● rRNA-Depletion, gefolgt von der gerichteten Vorbereitung der mRNA-Bibliothek.
● Sequenzierung auf Illumina NovaSeq.
●Studieren Sie die Veränderungen komplexer mikrobieller Gemeinschaften:Dies geschieht auf Transkriptionsebene und erforscht potenzielle neue Gene.
●Erklären der Interaktionen der mikrobiellen Gemeinschaft mit dem Wirt oder der Umwelt.
●Umfassende bioinformatische Analyse: Dies bietet Einblicke in die taxonomische und funktionelle Zusammensetzung der Gemeinschaft sowie in die Analyse der differentiellen Genexpression.
●Umfangreiche Genannotation:Nutzung aktueller Genfunktionsdatenbanken für informative Informationen zur Genexpression mikrobieller Gemeinschaften.
●Post-Sales-Support:Unser Engagement geht über den Projektabschluss hinaus und umfasst einen dreimonatigen Kundendienstzeitraum. Während dieser Zeit bieten wir Projektnachverfolgung, Unterstützung bei der Fehlerbehebung und Frage-und-Antwort-Sitzungen an, um alle Fragen zu den Ergebnissen zu beantworten.
Sequenzierungsplattform | Sequenzierungsstrategie | Daten empfohlen | Datenqualitätskontrolle |
Illumina NovaSeq | PE150 | 12 GB | Q30≥85 % |
Konzentration (ng/µL) | Gesamtmenge (µg) | Volumen (µL) | OD260/280 | OD260/230 | RIN |
≥50 | ≥1,0 | ≥20 | 1,8-2,0 | 1,0-2,5 | ≥6,5 |
Beinhaltet die folgende Analyse:
● Qualitätskontrolle der Sequenzierungsdaten
● Transkriptversammlung
● Taxonomische Annotation und Fülle
● Funktionale Annotation und Fülle
● Expressionsquantifizierung und Differentialanalyse
Taxonomische Verteilung jeder Probe:
Beta-Diversitätsanalyse: UPGMA
Funktionale Annotation – GO-Häufigkeit
Differenzielle Taxonomiehäufigkeit – LEFSE
Entdecken Sie die Fortschritte, die durch die Meta-Transkriptomik-Sequenzierungsdienste von BMKGene ermöglicht werden, anhand einer kuratierten Sammlung von Veröffentlichungen.

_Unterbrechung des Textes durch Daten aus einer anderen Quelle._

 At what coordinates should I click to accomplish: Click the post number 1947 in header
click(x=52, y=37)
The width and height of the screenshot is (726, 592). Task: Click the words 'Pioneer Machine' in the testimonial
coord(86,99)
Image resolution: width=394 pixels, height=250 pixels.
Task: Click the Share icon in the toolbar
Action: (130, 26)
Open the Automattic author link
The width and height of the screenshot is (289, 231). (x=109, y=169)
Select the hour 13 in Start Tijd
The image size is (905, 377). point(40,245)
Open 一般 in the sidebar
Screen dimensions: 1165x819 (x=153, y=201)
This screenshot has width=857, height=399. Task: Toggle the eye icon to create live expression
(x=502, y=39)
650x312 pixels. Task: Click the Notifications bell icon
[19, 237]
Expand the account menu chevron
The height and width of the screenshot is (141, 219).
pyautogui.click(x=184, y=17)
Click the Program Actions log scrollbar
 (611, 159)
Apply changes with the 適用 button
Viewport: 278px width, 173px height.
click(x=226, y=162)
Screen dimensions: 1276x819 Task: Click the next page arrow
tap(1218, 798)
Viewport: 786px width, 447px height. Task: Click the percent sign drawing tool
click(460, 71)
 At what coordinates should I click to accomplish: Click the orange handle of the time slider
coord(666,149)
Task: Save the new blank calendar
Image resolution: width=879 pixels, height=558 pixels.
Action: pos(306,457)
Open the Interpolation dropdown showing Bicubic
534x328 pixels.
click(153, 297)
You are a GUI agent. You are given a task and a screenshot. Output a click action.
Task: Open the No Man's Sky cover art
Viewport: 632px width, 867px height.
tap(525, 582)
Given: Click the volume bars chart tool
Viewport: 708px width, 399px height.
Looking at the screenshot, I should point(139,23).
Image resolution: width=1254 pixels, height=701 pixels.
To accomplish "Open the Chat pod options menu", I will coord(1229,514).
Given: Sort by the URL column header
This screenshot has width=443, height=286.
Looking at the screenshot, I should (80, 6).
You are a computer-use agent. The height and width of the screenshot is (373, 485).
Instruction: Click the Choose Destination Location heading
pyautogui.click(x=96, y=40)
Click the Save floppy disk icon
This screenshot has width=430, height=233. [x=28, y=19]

Lu, Z. et al. (2023) „Säuretoleranz von Laktat verwertenden Bakterien der Ordnung Bacteroidales trägt zur Vorbeugung von Pansenazidose bei Ziegen bei, die an eine hochkonzentrierte Ernährung angepasst sind“,Tierernährung, 14, S. 130–140. doi: 10.1016/J.ANINU.2023.05.006.
Song, Z. et al. (2017) „Entschlüsselung funktioneller Kernmikrobiota in der traditionellen Festkörperfermentation durch Hochdurchsatz-Amplifikate und Metatranskriptomik-Sequenzierung“,Grenzen in der Mikrobiologie, 8(JUL). doi: 10.3389/FMICB.2017.01294/FULL.
Wang, W. et al. (2022) „Neuartige Mykoviren, die aus einer Metatranskriptomik-Untersuchung des phytopathogenen Alternaria-Pilzes entdeckt wurden“,Viren, 14(11), S. 2552. doi: 10.3390/V14112552/S1.
Wei, J. et al. (2022) „Parallele Metatranskriptomanalyse zeigt den Abbau pflanzlicher Sekundärmetaboliten durch Käfer und ihre Darmsymbionten“,Molekular Ökologie, 31(15), S. 3999–4016. doi: 10.1111/MEC.16557.